(Supplied entries begins)
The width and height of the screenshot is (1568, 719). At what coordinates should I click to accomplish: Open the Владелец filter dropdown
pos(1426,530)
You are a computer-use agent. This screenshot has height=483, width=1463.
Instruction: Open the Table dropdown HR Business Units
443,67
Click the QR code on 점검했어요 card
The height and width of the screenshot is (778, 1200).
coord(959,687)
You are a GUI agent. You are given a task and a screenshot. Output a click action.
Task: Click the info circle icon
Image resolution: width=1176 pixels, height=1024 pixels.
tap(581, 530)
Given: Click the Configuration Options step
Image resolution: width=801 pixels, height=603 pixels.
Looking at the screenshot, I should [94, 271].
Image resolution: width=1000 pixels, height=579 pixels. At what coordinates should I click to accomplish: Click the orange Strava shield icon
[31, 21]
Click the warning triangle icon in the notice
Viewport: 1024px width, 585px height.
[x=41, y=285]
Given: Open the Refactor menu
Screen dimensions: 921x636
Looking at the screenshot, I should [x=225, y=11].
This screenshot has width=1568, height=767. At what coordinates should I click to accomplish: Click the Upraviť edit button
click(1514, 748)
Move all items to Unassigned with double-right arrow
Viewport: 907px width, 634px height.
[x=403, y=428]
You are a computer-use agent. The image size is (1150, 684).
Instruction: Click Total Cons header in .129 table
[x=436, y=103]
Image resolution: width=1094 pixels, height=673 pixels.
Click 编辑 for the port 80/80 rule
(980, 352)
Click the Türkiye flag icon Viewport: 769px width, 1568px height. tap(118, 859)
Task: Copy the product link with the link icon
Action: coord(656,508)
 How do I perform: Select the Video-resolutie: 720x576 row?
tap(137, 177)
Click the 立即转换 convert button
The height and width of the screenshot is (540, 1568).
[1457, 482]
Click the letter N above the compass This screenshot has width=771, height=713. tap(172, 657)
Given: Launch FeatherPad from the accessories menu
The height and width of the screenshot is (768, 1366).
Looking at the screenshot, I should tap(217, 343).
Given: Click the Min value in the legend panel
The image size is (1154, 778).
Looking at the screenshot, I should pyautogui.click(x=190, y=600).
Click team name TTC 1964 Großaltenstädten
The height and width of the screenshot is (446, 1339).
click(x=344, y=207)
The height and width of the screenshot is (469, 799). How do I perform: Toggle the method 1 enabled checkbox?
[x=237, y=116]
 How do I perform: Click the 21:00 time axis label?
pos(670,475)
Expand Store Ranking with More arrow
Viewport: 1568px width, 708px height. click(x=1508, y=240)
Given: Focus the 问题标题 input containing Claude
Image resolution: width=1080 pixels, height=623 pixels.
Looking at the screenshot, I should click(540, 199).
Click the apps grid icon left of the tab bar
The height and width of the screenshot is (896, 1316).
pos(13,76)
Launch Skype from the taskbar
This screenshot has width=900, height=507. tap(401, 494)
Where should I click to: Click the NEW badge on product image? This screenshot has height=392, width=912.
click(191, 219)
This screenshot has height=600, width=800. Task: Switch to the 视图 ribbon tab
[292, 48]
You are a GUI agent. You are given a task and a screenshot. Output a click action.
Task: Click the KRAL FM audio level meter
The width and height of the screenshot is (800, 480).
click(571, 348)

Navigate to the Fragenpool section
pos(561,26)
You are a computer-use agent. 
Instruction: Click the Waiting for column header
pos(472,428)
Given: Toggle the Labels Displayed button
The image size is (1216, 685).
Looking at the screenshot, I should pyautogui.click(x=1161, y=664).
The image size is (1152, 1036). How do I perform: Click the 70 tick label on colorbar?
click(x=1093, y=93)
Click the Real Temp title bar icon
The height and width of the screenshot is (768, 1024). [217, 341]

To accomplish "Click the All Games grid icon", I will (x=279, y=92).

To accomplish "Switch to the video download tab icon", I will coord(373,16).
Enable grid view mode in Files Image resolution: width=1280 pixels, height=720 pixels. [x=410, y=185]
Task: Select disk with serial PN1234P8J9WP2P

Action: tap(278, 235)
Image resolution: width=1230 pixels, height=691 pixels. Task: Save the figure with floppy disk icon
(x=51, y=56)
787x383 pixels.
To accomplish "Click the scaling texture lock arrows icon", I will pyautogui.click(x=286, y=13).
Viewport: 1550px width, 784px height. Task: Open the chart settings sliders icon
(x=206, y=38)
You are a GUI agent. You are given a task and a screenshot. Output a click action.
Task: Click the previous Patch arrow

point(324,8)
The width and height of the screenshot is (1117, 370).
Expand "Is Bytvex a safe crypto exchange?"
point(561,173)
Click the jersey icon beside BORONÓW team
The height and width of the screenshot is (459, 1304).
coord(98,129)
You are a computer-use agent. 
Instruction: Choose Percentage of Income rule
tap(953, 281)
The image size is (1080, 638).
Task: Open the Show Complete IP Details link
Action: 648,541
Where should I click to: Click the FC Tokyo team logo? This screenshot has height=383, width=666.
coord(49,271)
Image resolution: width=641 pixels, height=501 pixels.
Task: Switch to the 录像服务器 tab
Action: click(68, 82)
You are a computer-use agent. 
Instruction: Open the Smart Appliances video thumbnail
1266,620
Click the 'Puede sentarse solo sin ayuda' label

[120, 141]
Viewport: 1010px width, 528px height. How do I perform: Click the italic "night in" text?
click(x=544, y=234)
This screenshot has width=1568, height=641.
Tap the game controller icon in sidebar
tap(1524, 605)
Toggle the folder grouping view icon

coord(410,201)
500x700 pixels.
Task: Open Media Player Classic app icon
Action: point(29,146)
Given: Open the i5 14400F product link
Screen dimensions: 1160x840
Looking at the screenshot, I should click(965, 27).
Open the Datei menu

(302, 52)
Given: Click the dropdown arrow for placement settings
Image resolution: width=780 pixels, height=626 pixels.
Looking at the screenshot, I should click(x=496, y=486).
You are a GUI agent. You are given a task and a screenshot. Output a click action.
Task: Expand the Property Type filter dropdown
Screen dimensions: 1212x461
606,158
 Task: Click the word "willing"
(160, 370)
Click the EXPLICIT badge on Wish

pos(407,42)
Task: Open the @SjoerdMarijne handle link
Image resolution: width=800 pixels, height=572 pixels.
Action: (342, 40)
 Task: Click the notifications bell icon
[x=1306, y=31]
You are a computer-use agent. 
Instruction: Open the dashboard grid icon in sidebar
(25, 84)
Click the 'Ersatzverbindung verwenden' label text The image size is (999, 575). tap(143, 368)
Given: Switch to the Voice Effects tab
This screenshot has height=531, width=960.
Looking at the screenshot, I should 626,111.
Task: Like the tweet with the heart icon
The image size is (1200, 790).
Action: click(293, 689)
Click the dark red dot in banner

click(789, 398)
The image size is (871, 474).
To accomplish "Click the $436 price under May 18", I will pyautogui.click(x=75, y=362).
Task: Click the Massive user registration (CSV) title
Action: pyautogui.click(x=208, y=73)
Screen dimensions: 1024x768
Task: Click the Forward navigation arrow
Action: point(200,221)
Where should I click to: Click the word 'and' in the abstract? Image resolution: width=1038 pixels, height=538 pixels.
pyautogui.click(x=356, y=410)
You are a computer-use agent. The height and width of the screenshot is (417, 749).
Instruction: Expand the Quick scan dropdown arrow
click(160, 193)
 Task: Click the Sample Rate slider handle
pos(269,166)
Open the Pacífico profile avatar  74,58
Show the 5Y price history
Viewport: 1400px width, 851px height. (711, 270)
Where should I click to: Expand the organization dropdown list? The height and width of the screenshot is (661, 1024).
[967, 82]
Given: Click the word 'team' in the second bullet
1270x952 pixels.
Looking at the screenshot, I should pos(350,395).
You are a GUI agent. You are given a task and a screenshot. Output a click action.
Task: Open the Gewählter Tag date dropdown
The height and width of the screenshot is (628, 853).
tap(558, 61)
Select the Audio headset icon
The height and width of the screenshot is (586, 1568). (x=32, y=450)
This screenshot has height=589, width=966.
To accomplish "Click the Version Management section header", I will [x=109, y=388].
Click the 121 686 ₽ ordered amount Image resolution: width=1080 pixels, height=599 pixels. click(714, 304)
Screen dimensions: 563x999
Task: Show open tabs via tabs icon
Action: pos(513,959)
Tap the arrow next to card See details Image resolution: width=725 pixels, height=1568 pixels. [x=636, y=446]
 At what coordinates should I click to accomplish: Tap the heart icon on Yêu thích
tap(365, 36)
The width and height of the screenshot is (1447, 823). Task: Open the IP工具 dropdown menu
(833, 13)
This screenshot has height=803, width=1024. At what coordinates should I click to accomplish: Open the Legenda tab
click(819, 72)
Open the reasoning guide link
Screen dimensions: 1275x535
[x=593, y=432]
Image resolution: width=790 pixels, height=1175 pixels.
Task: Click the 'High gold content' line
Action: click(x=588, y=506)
(Supplied entries ends)
* **What the task asks**: Only the lines above starting at the line that holds "Task: Like the tweet with the heart icon" and ending at the line that holds "Tap the arrow" are to be repeated, exactly and in full.

* **Reply to the task**:
Task: Like the tweet with the heart icon
The image size is (1200, 790).
Action: click(293, 689)
Click the dark red dot in banner

click(789, 398)
The image size is (871, 474).
To accomplish "Click the $436 price under May 18", I will pyautogui.click(x=75, y=362).
Task: Click the Massive user registration (CSV) title
Action: pyautogui.click(x=208, y=73)
Screen dimensions: 1024x768
Task: Click the Forward navigation arrow
Action: point(200,221)
Where should I click to: Click the word 'and' in the abstract? Image resolution: width=1038 pixels, height=538 pixels.
pyautogui.click(x=356, y=410)
You are a computer-use agent. The height and width of the screenshot is (417, 749).
Instruction: Expand the Quick scan dropdown arrow
click(160, 193)
 Task: Click the Sample Rate slider handle
pos(269,166)
Open the Pacífico profile avatar  74,58
Show the 5Y price history
Viewport: 1400px width, 851px height. (711, 270)
Where should I click to: Expand the organization dropdown list? The height and width of the screenshot is (661, 1024).
[967, 82]
Given: Click the word 'team' in the second bullet
1270x952 pixels.
Looking at the screenshot, I should pos(350,395).
You are a GUI agent. You are given a task and a screenshot. Output a click action.
Task: Open the Gewählter Tag date dropdown
The height and width of the screenshot is (628, 853).
tap(558, 61)
Select the Audio headset icon
The height and width of the screenshot is (586, 1568). (x=32, y=450)
This screenshot has height=589, width=966.
To accomplish "Click the Version Management section header", I will [x=109, y=388].
Click the 121 686 ₽ ordered amount Image resolution: width=1080 pixels, height=599 pixels. click(714, 304)
Screen dimensions: 563x999
Task: Show open tabs via tabs icon
Action: pos(513,959)
Tap the arrow next to card See details Image resolution: width=725 pixels, height=1568 pixels. [x=636, y=446]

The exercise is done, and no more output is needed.